Solyndra’s biggest investor was the family foundation of George Kaiser, a billionaire campaign fundraiser for Obama. Republicans have questioned whether Kaiser pressed for the guarantee. Kaiser has said he didn’t lobby for the loan guarantee.
Chu told the committee he didn’t know about Kaiser’s connection to Solyndra when the loan guarantee was approved.
“I want to be clear: Over the course of Solyndra’s loan guarantee, I did not make any decision based on political decisions,” Chu said.
Republicans also pressed Chu whether his department pushed Solyndra to delay an announcement of job cuts until after the Nov. 2 election last year.
An adviser to Argonaut Private Equity, the investment arm of Kaiser’s family foundation, said in an e-mail turned over to the committee that Energy officials sought a postponement. Solyndra Chief Executive Officer Brian Harrison had told the Energy Department he wanted to make the job cuts public on Oct. 28, according to another e-mail.
Not ‘Proper Way’
Chu said he wasn’t aware of an effort to delay the announcement and that it would not be a “proper way to do business.”

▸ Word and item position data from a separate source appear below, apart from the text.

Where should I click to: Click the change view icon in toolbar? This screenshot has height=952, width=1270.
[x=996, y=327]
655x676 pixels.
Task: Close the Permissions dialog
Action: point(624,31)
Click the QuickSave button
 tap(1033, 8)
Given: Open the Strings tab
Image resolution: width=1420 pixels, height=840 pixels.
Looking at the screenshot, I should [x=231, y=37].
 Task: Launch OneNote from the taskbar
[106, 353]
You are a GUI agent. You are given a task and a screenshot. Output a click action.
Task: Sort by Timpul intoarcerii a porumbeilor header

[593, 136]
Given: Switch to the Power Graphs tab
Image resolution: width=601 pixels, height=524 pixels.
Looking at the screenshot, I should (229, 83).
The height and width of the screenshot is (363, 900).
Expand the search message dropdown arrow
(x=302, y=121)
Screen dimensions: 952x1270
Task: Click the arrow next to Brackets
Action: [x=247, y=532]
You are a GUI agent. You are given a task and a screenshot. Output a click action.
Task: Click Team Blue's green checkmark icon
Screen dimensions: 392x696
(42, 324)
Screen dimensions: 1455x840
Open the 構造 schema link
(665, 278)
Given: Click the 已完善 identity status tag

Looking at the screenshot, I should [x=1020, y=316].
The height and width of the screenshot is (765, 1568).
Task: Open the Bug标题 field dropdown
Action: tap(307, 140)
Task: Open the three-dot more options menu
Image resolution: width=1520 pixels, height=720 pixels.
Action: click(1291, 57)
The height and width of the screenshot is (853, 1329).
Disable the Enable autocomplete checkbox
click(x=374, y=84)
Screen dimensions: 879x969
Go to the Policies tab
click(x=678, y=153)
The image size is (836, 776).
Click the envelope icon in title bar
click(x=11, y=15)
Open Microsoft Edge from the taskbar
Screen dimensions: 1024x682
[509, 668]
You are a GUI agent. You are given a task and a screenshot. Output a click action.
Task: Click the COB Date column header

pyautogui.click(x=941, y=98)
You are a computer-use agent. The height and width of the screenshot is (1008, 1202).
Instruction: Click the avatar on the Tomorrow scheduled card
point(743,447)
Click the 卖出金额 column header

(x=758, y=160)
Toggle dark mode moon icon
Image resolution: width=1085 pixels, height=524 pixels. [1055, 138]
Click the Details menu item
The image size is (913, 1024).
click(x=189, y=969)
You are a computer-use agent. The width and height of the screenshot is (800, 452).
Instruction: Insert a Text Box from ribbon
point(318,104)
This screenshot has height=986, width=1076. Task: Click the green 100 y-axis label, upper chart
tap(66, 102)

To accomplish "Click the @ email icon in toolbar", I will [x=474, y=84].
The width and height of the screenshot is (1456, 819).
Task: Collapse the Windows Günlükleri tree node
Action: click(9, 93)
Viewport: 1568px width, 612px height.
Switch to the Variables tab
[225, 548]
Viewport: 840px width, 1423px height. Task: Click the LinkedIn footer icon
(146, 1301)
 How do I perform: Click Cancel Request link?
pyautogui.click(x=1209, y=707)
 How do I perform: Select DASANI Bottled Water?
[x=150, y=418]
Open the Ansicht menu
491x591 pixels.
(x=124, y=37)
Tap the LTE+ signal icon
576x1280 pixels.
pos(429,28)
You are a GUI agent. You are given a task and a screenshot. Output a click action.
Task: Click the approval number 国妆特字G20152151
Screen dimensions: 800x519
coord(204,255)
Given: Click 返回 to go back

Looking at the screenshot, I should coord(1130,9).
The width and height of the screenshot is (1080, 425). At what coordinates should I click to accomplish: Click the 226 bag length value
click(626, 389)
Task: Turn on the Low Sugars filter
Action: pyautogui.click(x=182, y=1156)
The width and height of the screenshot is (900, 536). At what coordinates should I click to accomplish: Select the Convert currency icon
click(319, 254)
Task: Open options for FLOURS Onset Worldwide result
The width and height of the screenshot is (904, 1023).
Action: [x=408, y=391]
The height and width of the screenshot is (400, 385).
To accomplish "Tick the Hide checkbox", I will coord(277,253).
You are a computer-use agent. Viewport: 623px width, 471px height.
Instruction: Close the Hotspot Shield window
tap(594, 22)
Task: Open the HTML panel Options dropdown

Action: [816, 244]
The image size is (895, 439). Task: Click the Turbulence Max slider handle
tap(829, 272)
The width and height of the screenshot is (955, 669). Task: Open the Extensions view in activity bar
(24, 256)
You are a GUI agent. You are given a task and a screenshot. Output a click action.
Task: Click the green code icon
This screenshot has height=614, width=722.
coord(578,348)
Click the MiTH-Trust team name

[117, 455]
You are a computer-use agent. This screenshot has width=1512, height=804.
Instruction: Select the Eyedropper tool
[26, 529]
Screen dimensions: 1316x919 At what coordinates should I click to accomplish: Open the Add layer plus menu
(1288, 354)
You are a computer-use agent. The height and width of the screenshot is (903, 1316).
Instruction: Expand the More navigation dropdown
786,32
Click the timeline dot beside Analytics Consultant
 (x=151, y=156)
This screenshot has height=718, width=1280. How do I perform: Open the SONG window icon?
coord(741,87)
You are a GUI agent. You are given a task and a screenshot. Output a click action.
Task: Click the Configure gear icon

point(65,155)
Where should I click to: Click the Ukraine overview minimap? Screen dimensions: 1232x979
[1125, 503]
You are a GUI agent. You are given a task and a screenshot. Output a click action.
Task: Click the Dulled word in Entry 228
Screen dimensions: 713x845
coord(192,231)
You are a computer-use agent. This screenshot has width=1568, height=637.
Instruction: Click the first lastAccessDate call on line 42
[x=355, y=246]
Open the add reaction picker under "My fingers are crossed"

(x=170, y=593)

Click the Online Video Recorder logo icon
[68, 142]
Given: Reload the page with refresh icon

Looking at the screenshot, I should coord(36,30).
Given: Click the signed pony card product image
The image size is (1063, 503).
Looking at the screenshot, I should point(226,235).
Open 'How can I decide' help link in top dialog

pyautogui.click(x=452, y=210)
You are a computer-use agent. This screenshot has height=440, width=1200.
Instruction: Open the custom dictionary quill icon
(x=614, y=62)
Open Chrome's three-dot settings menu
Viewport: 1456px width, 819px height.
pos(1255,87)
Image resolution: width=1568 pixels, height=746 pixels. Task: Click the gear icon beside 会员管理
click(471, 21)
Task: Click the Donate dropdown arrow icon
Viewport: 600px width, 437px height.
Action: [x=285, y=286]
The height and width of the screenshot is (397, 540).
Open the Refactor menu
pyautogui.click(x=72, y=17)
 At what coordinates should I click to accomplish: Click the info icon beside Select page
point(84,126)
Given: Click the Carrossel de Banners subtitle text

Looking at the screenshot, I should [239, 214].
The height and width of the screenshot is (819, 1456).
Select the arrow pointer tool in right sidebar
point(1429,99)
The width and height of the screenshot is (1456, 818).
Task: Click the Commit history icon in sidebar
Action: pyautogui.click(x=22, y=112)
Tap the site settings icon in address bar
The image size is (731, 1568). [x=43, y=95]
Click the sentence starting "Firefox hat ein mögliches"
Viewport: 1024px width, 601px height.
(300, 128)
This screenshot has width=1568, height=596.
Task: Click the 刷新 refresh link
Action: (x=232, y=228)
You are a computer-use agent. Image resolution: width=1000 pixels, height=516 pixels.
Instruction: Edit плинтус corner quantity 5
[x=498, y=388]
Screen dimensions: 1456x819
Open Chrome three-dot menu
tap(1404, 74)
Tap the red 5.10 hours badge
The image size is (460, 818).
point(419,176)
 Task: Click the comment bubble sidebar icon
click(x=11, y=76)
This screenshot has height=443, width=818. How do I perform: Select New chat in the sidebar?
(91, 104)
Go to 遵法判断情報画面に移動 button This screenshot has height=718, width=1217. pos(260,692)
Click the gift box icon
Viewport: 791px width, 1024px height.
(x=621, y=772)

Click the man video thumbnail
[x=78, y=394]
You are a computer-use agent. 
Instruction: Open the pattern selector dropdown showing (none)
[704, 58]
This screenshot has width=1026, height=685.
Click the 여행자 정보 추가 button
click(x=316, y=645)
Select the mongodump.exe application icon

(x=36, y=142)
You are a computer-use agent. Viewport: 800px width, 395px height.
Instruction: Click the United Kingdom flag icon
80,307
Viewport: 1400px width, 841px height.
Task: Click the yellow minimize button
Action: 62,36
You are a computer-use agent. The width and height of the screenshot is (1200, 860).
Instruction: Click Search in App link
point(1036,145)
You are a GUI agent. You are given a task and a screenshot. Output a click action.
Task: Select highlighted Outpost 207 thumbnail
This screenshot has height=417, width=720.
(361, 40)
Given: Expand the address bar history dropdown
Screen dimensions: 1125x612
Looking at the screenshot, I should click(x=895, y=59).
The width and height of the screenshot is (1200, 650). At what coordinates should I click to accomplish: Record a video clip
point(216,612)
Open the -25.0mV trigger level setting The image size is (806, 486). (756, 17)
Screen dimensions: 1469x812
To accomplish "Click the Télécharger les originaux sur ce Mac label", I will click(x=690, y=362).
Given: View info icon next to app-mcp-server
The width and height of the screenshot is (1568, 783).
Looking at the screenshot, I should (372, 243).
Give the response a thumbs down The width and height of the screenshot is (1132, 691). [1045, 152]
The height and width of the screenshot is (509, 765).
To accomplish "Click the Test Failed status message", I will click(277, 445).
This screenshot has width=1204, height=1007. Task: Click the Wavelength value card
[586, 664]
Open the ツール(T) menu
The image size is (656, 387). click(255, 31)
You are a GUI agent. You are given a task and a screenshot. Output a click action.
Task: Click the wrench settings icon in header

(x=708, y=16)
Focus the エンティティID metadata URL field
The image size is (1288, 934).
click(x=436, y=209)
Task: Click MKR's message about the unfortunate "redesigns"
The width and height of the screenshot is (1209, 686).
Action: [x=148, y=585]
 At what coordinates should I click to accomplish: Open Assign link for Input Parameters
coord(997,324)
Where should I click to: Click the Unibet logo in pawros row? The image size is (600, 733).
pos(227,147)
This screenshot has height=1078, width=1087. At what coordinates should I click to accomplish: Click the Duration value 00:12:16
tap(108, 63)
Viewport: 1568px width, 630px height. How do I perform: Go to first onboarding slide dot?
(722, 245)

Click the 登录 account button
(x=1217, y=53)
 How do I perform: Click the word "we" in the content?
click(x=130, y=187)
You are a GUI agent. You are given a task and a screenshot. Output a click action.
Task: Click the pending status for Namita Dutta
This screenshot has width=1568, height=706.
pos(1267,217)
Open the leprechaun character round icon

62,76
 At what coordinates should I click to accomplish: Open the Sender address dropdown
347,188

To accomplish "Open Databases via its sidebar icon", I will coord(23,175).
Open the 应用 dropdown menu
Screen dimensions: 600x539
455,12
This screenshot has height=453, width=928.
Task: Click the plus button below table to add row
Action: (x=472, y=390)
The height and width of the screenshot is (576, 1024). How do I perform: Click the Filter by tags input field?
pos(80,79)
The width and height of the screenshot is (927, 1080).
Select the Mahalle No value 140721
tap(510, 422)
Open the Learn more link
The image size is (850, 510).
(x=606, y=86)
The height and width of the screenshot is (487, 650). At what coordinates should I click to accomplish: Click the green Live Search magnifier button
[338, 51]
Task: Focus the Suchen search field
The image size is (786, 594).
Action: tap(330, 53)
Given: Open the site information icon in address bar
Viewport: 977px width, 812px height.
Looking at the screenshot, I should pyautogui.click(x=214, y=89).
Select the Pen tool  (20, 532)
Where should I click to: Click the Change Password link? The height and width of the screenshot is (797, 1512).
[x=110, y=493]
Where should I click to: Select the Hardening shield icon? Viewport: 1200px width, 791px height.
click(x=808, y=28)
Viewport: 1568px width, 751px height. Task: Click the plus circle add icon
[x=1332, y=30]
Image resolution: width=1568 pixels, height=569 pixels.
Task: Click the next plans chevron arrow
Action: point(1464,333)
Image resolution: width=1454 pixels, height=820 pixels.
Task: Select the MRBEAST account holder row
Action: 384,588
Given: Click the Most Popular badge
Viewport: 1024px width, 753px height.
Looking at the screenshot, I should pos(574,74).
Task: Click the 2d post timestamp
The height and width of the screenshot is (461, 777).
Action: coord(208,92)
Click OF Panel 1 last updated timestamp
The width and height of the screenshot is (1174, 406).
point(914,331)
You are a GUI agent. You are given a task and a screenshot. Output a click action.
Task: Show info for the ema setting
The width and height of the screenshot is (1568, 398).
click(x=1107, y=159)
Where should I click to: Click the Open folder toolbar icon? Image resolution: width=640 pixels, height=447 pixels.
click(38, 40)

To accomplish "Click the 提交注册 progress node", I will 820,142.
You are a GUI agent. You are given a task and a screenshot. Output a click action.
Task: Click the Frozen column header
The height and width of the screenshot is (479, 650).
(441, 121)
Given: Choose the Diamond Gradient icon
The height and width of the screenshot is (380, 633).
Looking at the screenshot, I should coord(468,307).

Republicans also noted an e-mail from an Office of Management and Budget official who expressed concern that Chu’s agency wasn’t paying close enough attention to Solyndra’s deteriorating finances. The e-mail followed a March 16, 2010 “going concern” warning from Solyndra’s auditor.
The department “has one loan to monitor and they seem completely oblivious” to the auditor’s report, a budget-office official who wasn’t identified wrote to another official on April 2, 2010.
“We were in fact monitoring the loan,” Chu said.
Chu noted during his testimony that he was pressed by both Democrats and Republicans to start approving energy loan guarantees at his confirmation hearing as Energy secretary in January 2009. None had been issued since the aid was authorized in 2005.
His department had received more than 500 letters from members of Congress seeking loan guarantees for companies in their districts, Chu said.
The office running the loan program grew from 16 employees to more than 180 under Chu, including Silicon Valley venture-capital executives with experience in clean-energy startups. The department has issued or conditionally approved $35.9 billion for 38 nuclear, renewable-energy and automotive projects.